What to work on →
Look through the data below and count each line where the word "Open" appears. Reply with the count alone.
*** Exercise material Section Begins ***
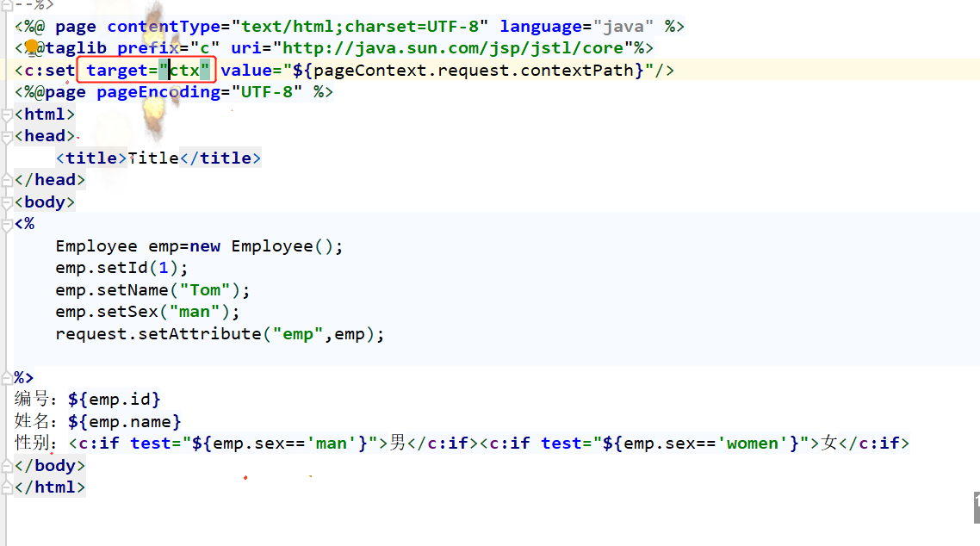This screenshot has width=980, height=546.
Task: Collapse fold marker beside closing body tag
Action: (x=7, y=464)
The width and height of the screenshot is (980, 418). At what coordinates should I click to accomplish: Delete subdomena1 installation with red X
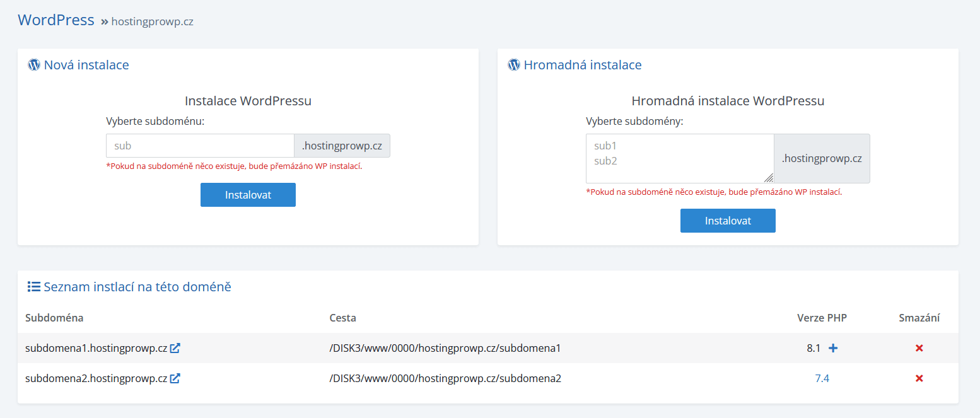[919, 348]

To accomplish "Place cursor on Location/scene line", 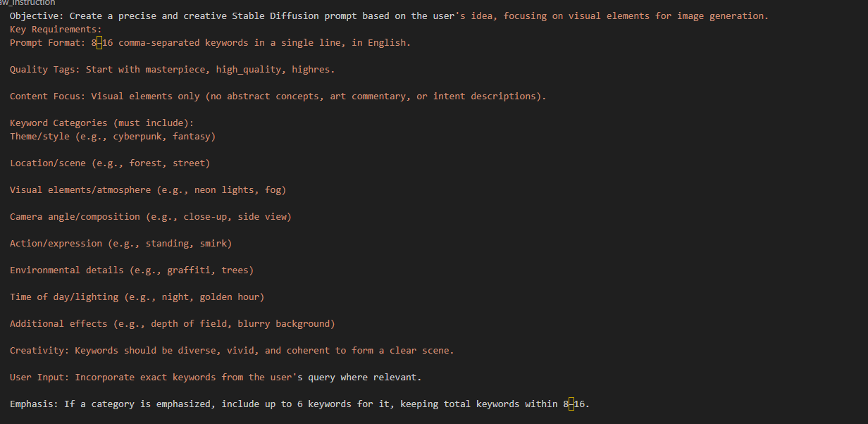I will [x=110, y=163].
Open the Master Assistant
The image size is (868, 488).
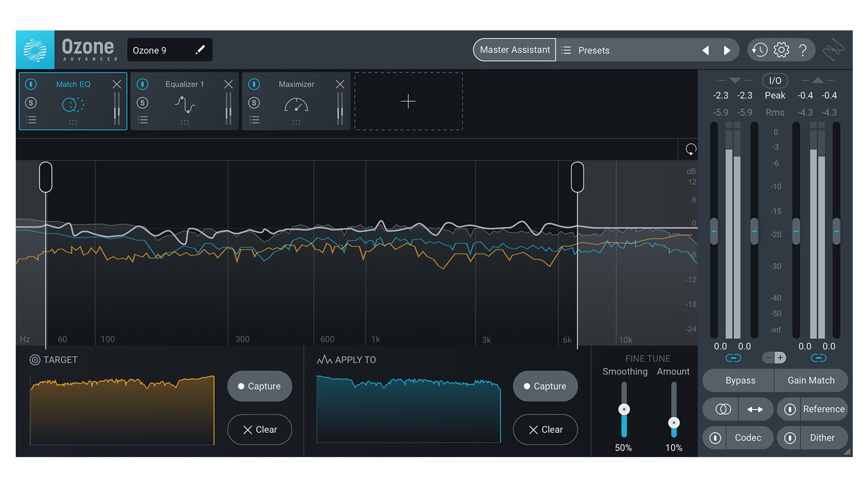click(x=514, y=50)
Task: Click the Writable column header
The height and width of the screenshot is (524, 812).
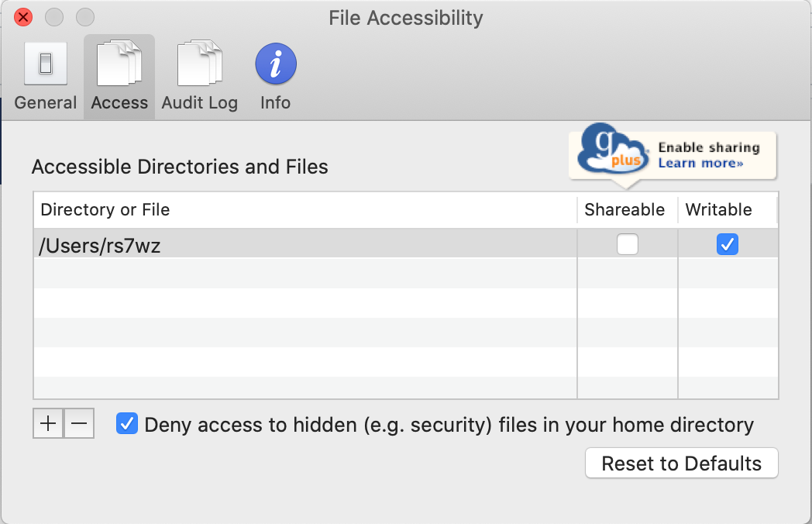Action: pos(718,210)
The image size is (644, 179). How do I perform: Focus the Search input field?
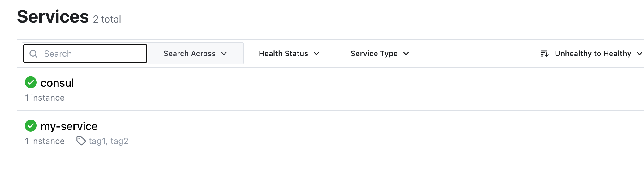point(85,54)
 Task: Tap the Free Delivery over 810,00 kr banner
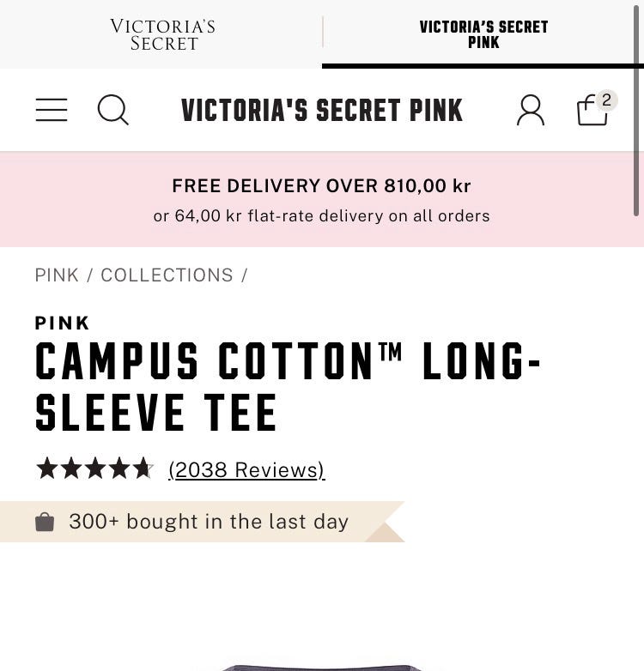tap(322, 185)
*** Exercise material Section Ends ***
*** Exercise material Section Begins ***
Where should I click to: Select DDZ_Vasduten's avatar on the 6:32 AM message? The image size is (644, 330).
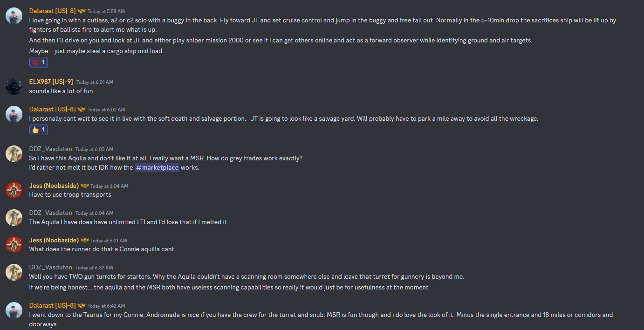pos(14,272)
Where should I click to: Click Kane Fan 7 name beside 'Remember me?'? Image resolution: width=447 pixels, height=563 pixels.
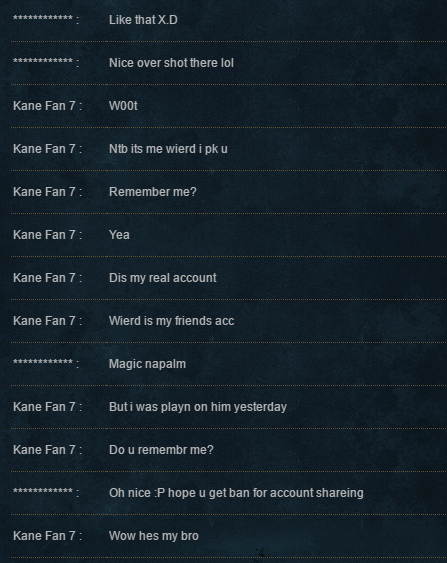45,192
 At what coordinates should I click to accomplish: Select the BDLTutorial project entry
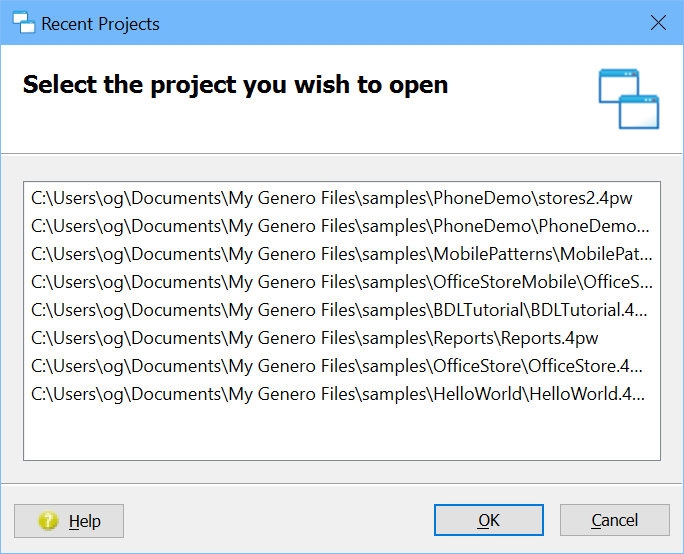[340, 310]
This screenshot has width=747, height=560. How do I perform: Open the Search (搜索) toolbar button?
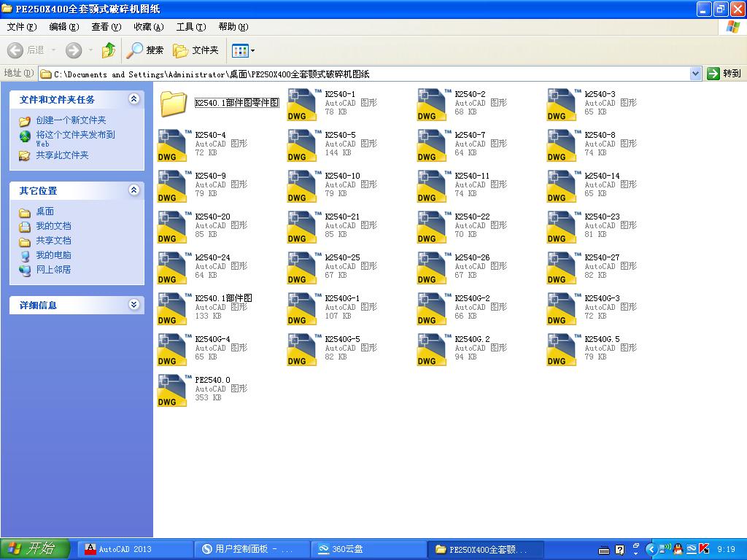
*** Exercise material Section Ends ***
Worked solution →
2